Canadian Television Awards are given by several organizations for contributions in various fields of television in Canada. They include national and regional award shows.

==General==

| Award | Sponsor | Notes |
|---|---|---|
| ACTRA Award | ACTRA :Alliance of Canadian Cinema, Television and Radio Artists | Main national television award from 1972 to 1986, when they were taken over by the Academy of Canadian Cinema and Television to create the Gemini Awards; now presented as a regional film and television award to honour local production, by each of ACTRA's individual regional chapters. |
| Artis Award | Groupe TVA | Successor in 2006 of the MetroStar Award for achievements in French-Canadian television. |
| Canadian Screen Awards | Academy of Canadian Cinema & Television | The first Canadian Screen Awards were held on 4 March 2013, replacing the Gemini Awards (television) and Genie Awards (film) |
| CAFTCAD Awards | CAFTCAD | For achievements in Costume design in Television and Motion pictures |
| Constellation Awards | TCON Promotional Society | Best science fiction or fantasy works. Founded in 2007, and ran through 2014 |
| Directors Guild of Canada Award for Best Direction - Family | Directors Guild of Canada | Programs for children and family produced in Canada. Created in 2002 |
| Golden Maple Awards | Academy of Canadians in Sports and Entertainment | Canadian actors performing in television shows broadcast in the United States |
| Leo Awards | Motion Picture Arts and Sciences Foundation of British Columbia | Film and television productions in British Columbia |
| MetroStar Award | Metro Inc. | Achievements in French-Canadian television, Replaced by Artis Award in 2006 |
| Prix Gémeaux | Academy of Canadian Cinema & Television | French Canadian achievements in Canadian television.
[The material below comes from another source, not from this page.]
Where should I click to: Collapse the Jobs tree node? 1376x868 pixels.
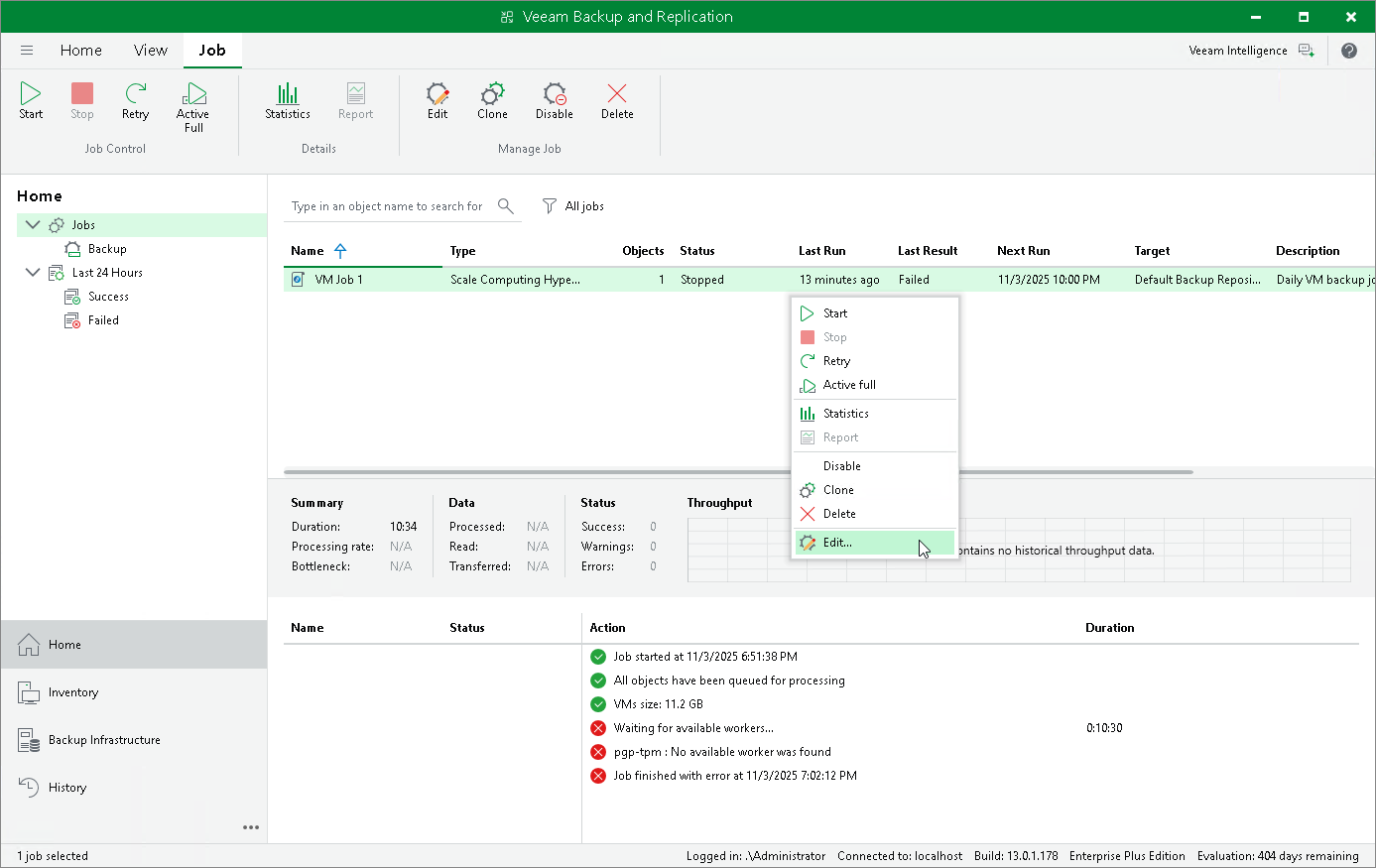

Since 1985. |
| Rosie Awards | Alberta Media Production Industries Association | Province of Alberta film and television awards AMPIA is non-profit professional association that supports its members by encouraging the development of the film industry in the province of Alberta. |
| Spacey Awards | CTV Sci-Fi Channel | Annual award presented by the Canadian cable network Space from 2003–2007 |
| TCA Awards | Television Critics Association | Outstanding achievements in television |
| WGC Screenwriting Awards | Writers Guild of Canada | Best script for a feature film, television or radio project |

==Gemini Awards==

The Gemini Awards were awards given by the Academy of Canadian Cinema & Television to recognize the achievements of Canada's television industry.
First held in 1986 to replace the ACTRA Award, in April 2012, the Academy of Canadian Cinema & Television announced that the Gemini Awards and the Genie Awards would be discontinued and replaced by a new award ceremony dedicated to all forms of Canadian media, including television, film, and digital media.